== Task details ==
Will you extract the entries word for word? Images should not appear in the copy.

== Entries shown ==
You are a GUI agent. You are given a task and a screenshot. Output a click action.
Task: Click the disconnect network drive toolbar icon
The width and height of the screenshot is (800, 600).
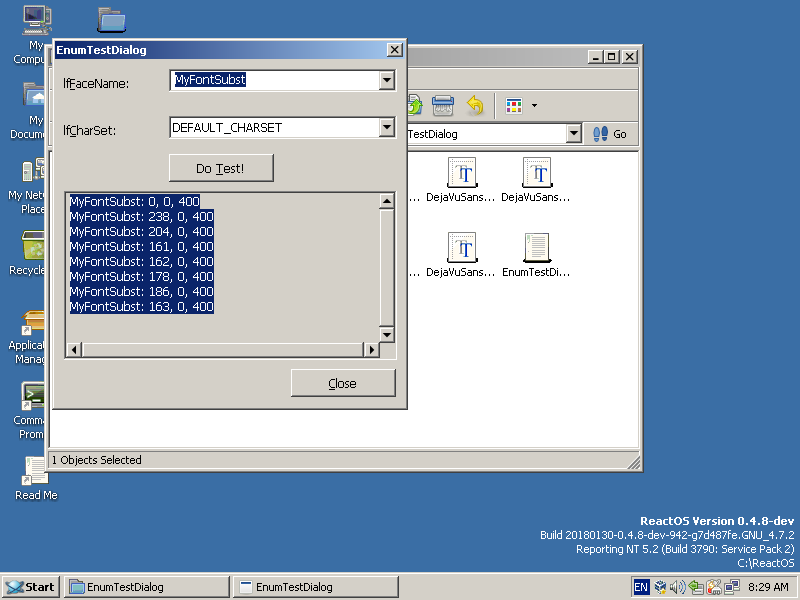click(x=444, y=105)
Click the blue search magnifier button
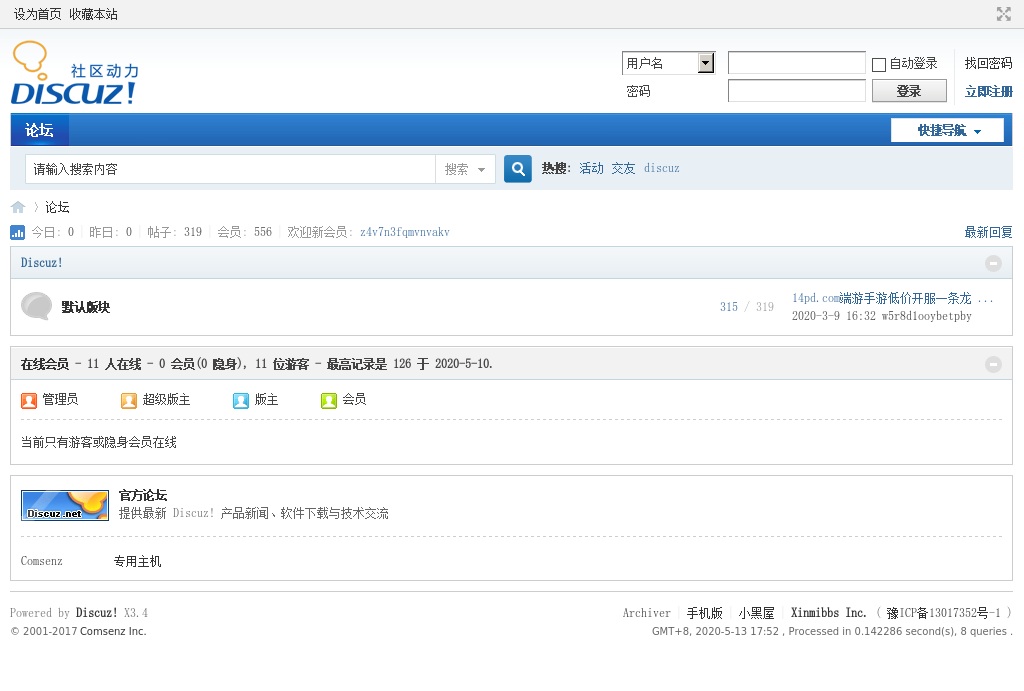Screen dimensions: 1024x691 [517, 169]
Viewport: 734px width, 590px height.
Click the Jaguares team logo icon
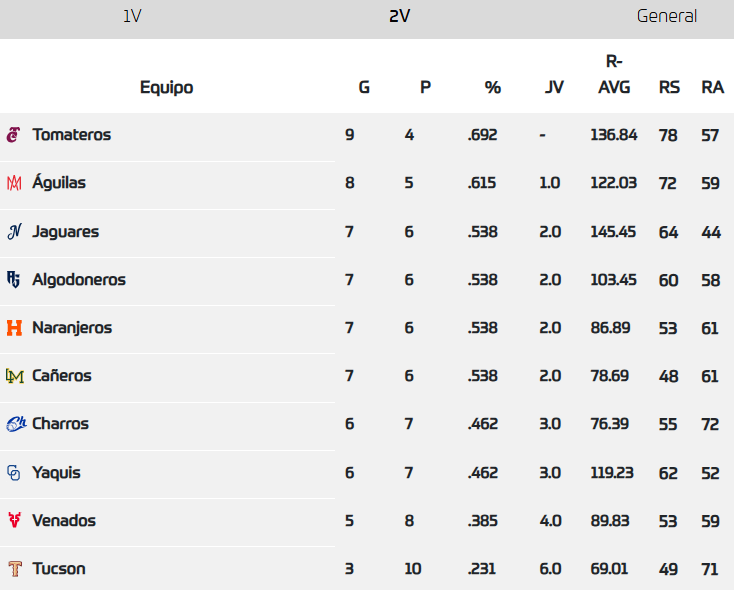tap(14, 232)
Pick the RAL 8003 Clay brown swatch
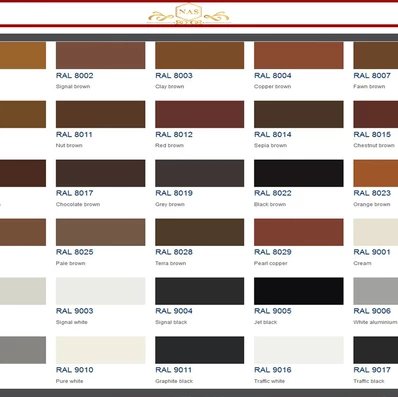The height and width of the screenshot is (397, 398). pyautogui.click(x=199, y=55)
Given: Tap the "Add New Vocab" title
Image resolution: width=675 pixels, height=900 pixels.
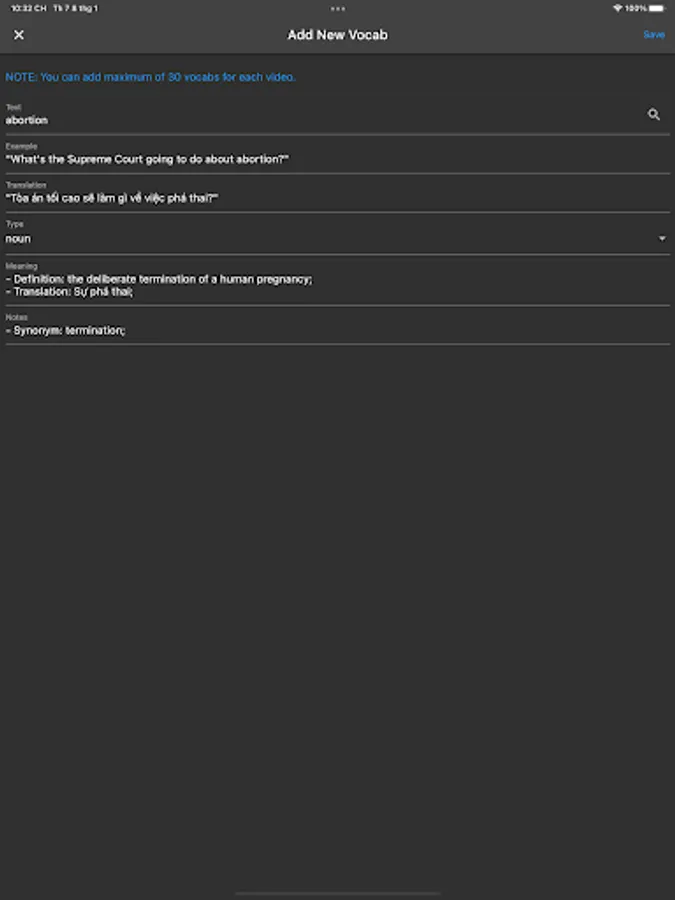Looking at the screenshot, I should coord(337,35).
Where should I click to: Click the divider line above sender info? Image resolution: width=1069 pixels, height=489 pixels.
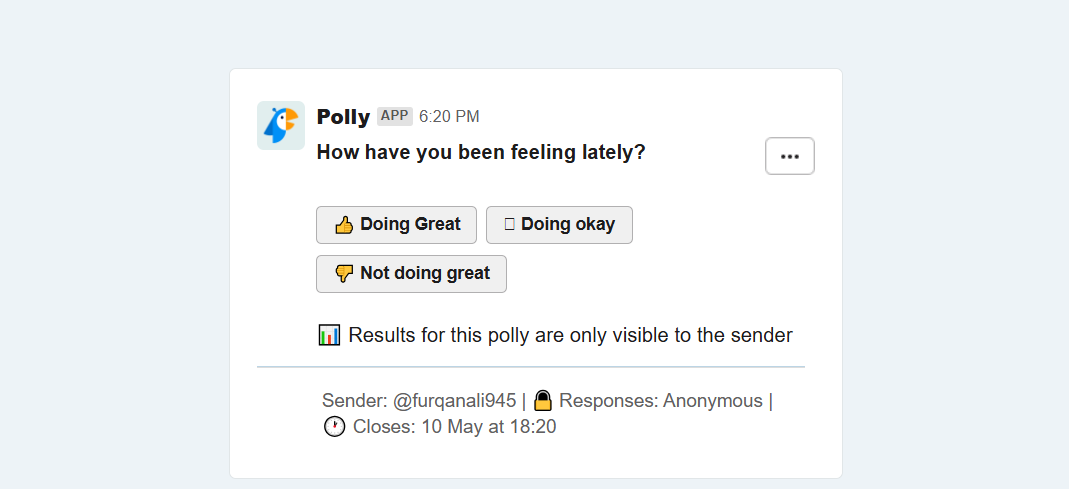coord(530,367)
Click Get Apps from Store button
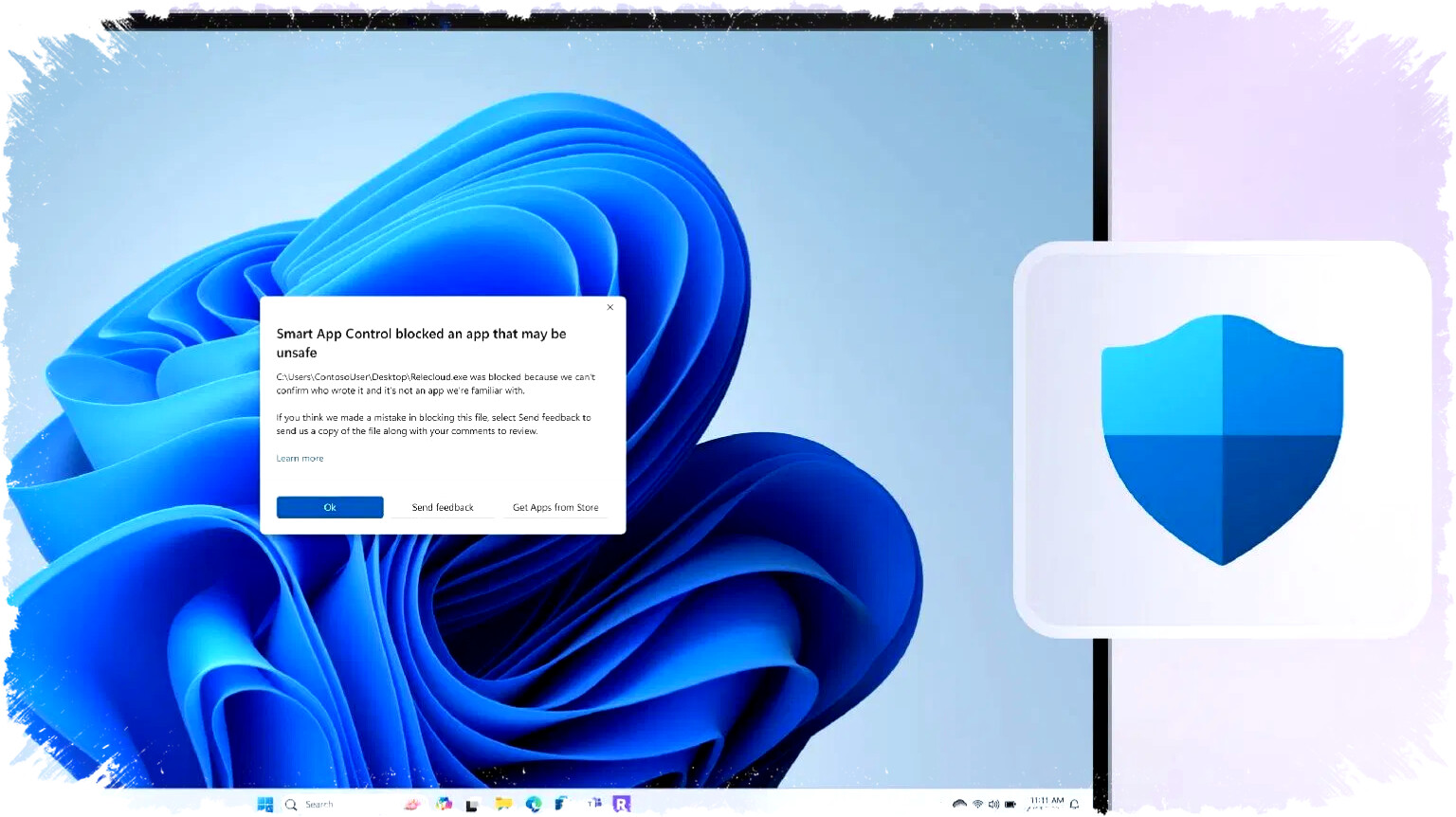Viewport: 1456px width, 817px height. [x=555, y=507]
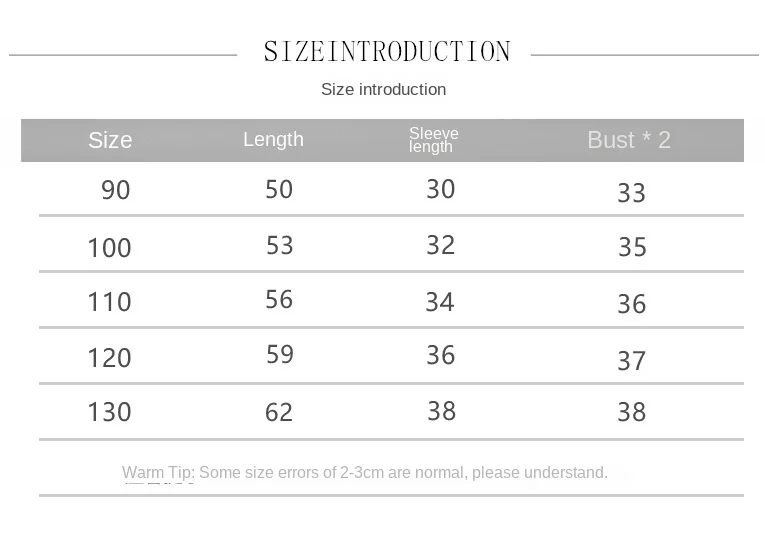Screen dimensions: 765x539
Task: Select the size 100 row label
Action: coord(109,248)
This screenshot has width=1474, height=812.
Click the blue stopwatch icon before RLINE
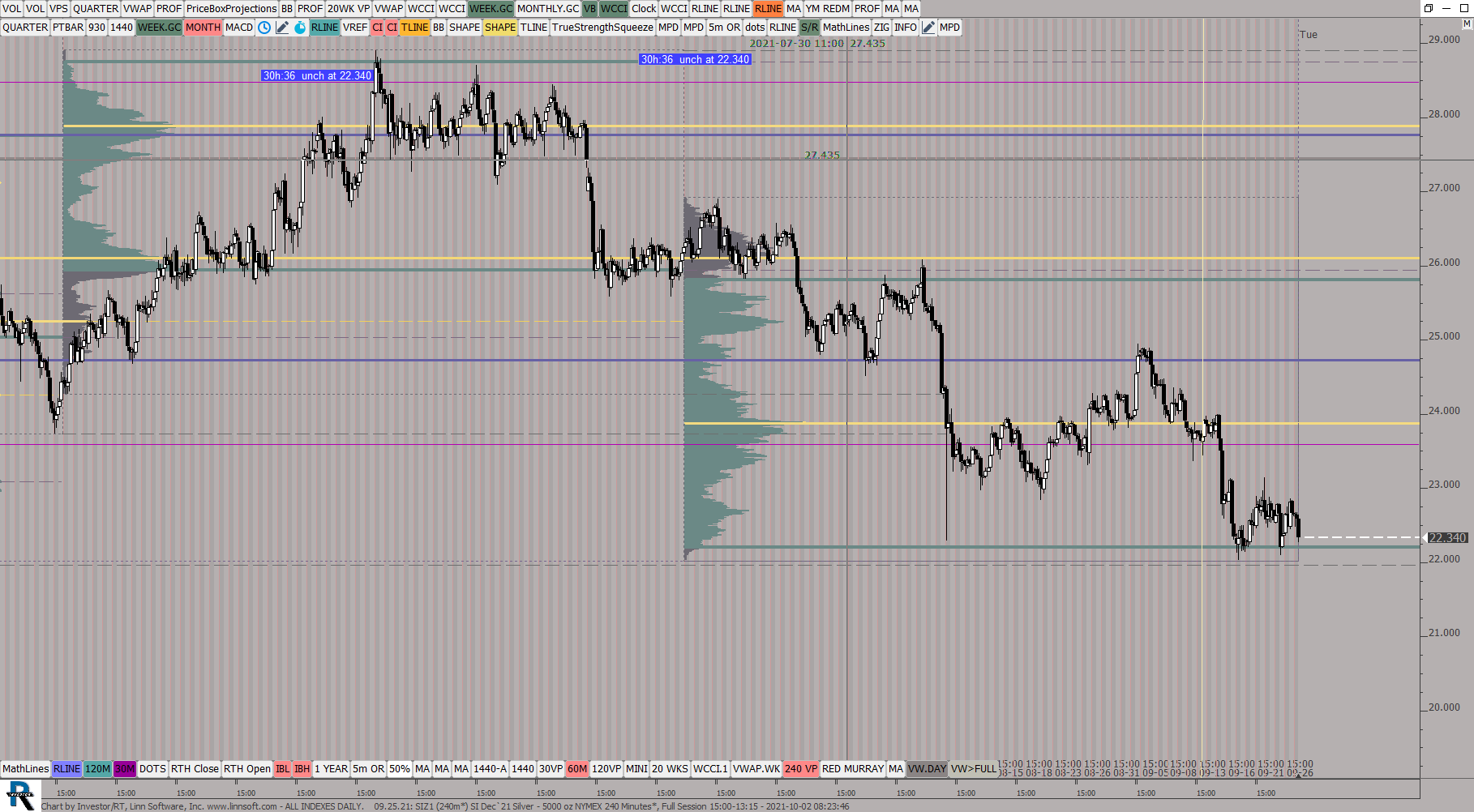pos(300,28)
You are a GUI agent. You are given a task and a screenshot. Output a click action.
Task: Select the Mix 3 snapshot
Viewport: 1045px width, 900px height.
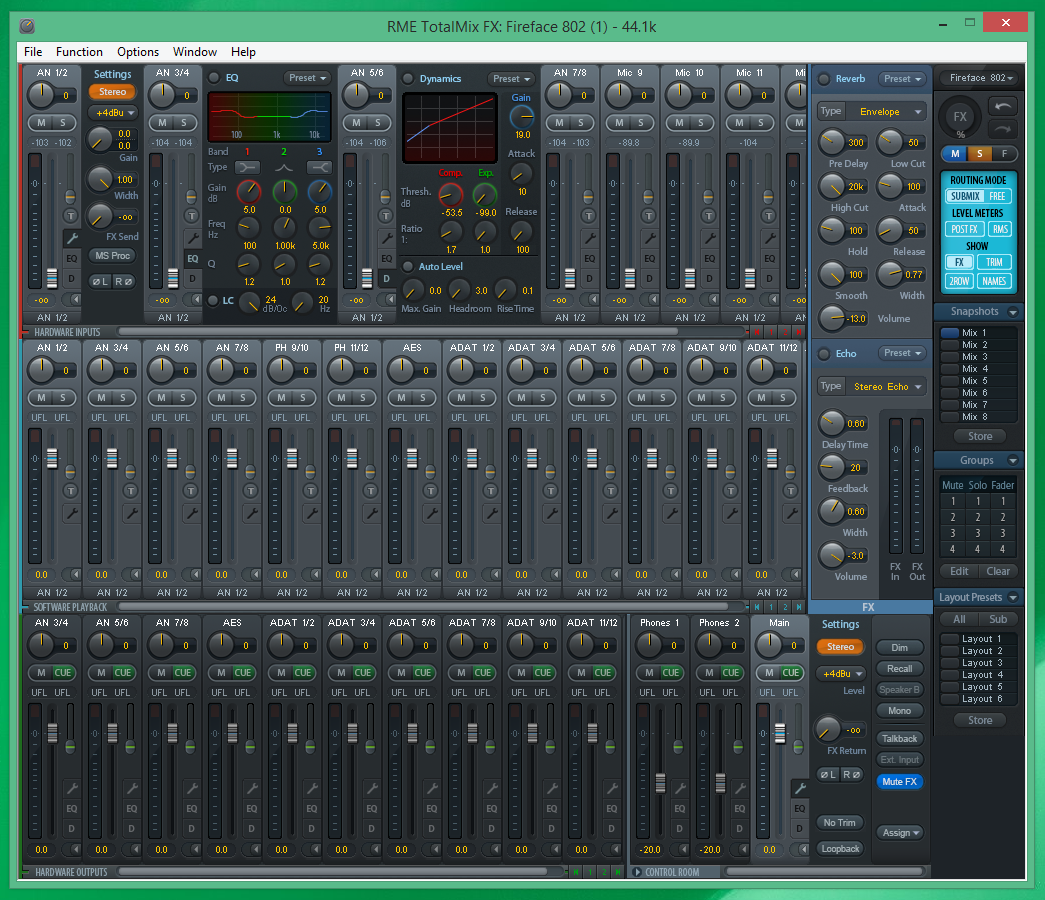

== Result below ==
You are a GUI agent. You are given a task and a screenshot. Output a click action.
Task: Click the disconnect network drive toolbar icon
The width and height of the screenshot is (800, 600).
click(x=444, y=105)
Click the blue search magnifier button
Screen dimensions: 1024x691 [517, 169]
Viewport: 734px width, 590px height.
Click the Jaguares team logo icon
tap(14, 232)
Pick the RAL 8003 Clay brown swatch
The height and width of the screenshot is (397, 398). pyautogui.click(x=199, y=55)
Given: Tap the "Add New Vocab" title
Image resolution: width=675 pixels, height=900 pixels.
Looking at the screenshot, I should coord(337,35).
Where should I click to: Click the divider line above sender info? Image resolution: width=1069 pixels, height=489 pixels.
coord(530,367)
Click Get Apps from Store button
Viewport: 1456px width, 817px height. [x=555, y=507]
Screen dimensions: 765x539
Task: Select the size 100 row label
Action: coord(109,248)
This screenshot has width=1474, height=812.
Click the blue stopwatch icon before RLINE
pos(300,28)
You are a GUI agent. You are given a task and a screenshot. Output a click action.
Task: Select the Mix 3 snapshot
Viewport: 1045px width, 900px height.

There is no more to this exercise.